Spring Has Come

Spring Has Come

静かな誕生


突然、痛みがなくなった。
あれ・・・?もしかして生まれたの?
だが、誰もおめでとうとか女の子ですよとか
言葉をかけてこない。
じゃあまだお腹の中なんだな。
でも変だな。

自分の足の方を見ると、小児科の医師らしき人と数人のスタッフ。
そして、台の上に小さな頭が見えた。
え・・・?やっぱり生まれたの?私の子だよね?
スタッフは心臓マッサージらしきことなどをしている。
その小さな子から産声は聞こえてこなかった。
しばらくして、その子――春歌は、集中治療室のような所へ
運ばれていった。

O先生が私の会陰を縫合し始めた。無言だった。
私も無言だった。
麻酔の注射も縫合もかなり痛くて悲鳴を上げそうになったが、
悲鳴も息も押し殺さなくてはいけない気がした。
しばらくして、どちらからか忘れたが話しかけ、
事の成り行きを知ることとなった。
突然の常位胎盤早期剥離で、分娩室に入った頃には
心音がほとんどなかったこと。
ただ今蘇生を試みているが、
心音停止から胎外に出すまで5分以上経過しているので
生存の可能性は低いということ。
そして、急だったせいで私の会陰はお尻の方まで裂けたらしい。
出血も相当なものだったが、輸血までは及ばなかった。
・・・縫合は丸々1時間かかった。

その後そのまま分娩室で安静にしていた。
自分以外に誰もいない分娩室。
何も考えたくなかった。何も信じたくなかった。
目を見開いて、あらぬ方向をじっと見ていた。
そこへ、職場から戻った夫と母がO先生に連れられてやってきた。
夫は私の顔を見ると、「大丈夫?」と私の頭を撫でた。
私は黙っていることしか出来なかった。

O先生は単刀直入に事情を話さず、母はついに切れてしまった。
「じゃあ、赤ん坊は死んだってことなんですか?!」
夫も同じようなことを言い、先生に詰め寄っていた。
・・・どうして死んだなんて言えるんだろう。
 今、一生懸命息を吹き返そうと頑張っているのに。
 みんな酷いよ。

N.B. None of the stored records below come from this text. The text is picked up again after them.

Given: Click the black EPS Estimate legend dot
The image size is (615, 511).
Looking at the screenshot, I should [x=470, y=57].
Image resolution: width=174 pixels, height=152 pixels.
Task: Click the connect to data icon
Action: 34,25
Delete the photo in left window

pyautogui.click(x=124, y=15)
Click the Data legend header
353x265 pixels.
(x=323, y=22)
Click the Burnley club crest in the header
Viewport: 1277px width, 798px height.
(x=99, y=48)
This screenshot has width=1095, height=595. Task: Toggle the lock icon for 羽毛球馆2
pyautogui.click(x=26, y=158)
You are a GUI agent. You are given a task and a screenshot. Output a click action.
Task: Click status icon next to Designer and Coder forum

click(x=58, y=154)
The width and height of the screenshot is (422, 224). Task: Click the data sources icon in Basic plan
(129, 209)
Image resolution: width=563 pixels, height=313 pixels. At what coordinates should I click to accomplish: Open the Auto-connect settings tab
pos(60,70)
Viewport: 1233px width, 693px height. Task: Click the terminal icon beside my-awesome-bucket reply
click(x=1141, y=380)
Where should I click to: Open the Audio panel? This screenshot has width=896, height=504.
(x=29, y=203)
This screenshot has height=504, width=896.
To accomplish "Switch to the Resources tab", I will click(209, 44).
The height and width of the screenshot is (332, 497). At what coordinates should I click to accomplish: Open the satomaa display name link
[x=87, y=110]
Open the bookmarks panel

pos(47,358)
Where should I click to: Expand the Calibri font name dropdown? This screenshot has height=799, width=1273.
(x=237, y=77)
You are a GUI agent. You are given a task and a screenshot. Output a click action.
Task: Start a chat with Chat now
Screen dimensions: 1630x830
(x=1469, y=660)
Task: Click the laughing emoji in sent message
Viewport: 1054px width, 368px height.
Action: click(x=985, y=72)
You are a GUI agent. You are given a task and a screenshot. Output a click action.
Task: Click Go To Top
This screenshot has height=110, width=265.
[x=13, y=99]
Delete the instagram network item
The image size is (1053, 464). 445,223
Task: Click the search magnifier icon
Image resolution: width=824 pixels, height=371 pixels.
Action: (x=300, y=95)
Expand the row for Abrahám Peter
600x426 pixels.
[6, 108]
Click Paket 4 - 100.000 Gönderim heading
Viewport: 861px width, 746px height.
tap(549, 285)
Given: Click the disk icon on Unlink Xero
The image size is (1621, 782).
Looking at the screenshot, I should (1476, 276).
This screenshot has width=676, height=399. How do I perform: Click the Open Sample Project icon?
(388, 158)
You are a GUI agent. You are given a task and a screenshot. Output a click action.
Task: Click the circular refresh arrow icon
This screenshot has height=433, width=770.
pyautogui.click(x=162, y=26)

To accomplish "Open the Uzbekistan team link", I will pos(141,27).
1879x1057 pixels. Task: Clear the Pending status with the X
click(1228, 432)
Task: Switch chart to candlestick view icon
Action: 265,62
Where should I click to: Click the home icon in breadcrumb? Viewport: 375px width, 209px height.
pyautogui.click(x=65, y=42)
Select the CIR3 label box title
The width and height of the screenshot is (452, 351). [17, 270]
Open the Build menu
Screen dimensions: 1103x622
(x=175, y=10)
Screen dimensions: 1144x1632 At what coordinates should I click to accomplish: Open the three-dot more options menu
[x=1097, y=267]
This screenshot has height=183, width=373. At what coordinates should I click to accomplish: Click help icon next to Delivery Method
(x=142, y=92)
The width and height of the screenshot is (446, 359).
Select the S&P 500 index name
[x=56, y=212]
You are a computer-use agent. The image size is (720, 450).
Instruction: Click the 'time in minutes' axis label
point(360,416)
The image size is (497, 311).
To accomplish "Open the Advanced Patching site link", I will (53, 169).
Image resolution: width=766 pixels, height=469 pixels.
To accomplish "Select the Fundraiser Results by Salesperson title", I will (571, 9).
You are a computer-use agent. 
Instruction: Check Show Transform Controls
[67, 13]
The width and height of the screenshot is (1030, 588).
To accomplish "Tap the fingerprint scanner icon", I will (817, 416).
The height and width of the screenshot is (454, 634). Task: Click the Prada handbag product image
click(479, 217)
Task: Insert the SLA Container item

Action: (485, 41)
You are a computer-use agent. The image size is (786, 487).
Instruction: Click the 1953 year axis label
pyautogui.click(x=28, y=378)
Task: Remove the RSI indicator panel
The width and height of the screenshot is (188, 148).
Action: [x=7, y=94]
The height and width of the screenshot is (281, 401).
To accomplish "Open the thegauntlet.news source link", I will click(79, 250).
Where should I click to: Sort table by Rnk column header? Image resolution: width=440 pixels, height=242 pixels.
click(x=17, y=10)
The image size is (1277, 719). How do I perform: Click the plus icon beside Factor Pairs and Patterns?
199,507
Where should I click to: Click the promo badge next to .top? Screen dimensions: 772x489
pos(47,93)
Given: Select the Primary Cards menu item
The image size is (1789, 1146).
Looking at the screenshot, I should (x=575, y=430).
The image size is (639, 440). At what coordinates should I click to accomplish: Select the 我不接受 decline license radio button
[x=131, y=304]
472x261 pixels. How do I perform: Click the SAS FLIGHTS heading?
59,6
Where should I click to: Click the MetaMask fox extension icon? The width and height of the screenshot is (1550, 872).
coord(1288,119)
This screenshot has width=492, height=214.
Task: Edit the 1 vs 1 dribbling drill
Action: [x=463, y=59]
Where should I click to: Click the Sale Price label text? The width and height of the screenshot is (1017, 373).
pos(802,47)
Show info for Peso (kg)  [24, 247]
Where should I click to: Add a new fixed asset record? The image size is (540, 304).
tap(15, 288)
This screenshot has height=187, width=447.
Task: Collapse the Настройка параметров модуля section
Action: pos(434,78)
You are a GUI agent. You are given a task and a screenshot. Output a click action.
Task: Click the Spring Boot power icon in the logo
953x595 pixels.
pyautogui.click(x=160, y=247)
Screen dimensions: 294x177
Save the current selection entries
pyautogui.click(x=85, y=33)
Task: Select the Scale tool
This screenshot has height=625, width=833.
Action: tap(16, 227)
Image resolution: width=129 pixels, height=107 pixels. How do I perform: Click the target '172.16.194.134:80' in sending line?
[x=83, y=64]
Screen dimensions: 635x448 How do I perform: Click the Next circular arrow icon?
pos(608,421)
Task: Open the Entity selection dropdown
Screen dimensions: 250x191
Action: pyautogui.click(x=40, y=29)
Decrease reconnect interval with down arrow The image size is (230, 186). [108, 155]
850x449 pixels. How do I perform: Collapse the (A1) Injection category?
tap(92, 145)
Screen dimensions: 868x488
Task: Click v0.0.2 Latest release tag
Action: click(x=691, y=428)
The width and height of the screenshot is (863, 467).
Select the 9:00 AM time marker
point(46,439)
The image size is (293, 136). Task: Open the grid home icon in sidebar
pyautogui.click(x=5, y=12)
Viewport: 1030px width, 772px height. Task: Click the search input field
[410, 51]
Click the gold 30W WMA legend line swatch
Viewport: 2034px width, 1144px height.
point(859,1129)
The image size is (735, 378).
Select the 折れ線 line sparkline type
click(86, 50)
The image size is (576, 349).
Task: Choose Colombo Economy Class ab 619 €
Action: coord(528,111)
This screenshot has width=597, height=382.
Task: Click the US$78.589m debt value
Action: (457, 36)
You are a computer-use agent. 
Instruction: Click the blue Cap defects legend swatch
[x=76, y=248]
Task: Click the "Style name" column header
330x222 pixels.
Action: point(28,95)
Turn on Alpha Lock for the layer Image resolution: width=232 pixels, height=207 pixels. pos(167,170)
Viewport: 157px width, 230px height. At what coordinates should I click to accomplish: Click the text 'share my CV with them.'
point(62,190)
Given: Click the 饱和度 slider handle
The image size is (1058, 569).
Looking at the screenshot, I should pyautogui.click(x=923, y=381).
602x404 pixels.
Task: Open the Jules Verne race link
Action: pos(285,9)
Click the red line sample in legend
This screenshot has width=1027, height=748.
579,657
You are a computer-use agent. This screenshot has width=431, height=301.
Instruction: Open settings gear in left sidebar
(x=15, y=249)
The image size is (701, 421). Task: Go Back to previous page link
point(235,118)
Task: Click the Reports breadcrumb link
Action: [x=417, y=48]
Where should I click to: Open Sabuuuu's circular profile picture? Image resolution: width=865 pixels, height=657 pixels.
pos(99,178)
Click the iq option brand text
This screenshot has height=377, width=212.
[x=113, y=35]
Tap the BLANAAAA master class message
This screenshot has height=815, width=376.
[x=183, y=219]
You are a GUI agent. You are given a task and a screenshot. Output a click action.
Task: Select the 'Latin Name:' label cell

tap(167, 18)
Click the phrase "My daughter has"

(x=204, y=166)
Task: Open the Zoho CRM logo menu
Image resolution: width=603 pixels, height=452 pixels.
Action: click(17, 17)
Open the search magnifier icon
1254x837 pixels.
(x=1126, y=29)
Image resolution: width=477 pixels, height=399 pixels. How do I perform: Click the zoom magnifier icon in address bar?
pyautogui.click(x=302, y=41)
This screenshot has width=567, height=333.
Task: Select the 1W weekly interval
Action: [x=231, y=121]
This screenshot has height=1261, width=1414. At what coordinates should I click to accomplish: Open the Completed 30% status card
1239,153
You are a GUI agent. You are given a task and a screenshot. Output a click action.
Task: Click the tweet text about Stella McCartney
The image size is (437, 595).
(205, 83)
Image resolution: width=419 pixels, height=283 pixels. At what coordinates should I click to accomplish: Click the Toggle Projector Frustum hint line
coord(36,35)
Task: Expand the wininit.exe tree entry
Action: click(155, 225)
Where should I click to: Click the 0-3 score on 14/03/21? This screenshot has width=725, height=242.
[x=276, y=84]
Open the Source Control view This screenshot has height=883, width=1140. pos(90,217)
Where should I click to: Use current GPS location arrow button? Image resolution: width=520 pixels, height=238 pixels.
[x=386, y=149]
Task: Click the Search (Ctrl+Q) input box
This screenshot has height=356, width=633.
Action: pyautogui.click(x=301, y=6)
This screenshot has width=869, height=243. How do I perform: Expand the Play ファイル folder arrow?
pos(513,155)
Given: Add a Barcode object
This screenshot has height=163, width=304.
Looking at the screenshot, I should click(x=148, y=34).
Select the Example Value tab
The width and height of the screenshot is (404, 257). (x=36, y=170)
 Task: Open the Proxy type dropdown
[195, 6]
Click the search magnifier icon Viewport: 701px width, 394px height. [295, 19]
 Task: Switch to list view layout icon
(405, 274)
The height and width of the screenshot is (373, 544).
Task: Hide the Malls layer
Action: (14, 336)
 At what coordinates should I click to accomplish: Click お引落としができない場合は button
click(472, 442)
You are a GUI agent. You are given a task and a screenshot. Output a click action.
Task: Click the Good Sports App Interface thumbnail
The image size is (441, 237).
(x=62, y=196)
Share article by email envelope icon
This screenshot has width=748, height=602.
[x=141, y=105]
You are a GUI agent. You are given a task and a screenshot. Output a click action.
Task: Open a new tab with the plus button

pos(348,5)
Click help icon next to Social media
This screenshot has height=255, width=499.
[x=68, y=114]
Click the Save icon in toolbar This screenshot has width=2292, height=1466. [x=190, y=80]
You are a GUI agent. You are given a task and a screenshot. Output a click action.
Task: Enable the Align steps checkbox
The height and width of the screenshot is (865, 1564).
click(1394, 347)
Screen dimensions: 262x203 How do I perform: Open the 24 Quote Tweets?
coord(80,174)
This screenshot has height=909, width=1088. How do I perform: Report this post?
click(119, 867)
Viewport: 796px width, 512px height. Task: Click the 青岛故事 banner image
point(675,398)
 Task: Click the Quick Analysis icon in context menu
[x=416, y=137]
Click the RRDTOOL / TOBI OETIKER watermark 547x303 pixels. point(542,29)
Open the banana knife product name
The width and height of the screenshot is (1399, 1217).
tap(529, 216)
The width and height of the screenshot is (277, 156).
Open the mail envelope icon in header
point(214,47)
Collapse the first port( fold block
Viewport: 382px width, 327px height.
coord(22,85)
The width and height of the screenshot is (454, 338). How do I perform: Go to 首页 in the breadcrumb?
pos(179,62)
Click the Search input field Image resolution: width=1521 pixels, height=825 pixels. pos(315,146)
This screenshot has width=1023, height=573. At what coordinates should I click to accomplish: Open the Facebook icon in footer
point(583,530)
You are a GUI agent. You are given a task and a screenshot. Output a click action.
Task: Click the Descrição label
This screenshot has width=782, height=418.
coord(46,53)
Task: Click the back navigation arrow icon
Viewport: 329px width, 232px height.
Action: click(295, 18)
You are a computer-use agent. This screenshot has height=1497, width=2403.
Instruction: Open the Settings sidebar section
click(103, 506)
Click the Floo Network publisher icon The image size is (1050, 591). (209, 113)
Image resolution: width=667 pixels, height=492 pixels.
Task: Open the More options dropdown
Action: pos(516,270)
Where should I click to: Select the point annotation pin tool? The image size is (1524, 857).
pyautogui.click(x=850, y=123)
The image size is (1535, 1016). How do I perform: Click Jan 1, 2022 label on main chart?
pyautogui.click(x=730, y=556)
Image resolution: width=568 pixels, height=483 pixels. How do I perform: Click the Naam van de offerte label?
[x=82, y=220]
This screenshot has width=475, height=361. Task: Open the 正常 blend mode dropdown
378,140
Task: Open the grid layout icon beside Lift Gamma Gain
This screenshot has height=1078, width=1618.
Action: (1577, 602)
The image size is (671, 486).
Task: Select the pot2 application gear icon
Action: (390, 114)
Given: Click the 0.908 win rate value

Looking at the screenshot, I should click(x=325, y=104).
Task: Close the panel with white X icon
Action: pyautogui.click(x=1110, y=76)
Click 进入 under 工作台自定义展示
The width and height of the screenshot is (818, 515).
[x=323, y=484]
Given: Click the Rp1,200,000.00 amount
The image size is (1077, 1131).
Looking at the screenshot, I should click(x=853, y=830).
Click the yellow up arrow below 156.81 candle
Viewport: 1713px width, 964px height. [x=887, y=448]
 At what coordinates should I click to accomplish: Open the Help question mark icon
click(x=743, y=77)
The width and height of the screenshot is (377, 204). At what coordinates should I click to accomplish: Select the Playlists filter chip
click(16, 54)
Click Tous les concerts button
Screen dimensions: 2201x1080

春歌が生まれたのに誰もおめでとうと言ってくれない・・・
私はそんなことをぼんやり思っていた。

それから1時間近く経ち、春歌の心音が復活したと聞いた。
ほら見ろ!やっぱり死ぬわけないじゃない!
私は車椅子に乗り、夫と母と共に治療室に向かった。
新生児用の小さなベッドに、春歌は裸で横たわっていた。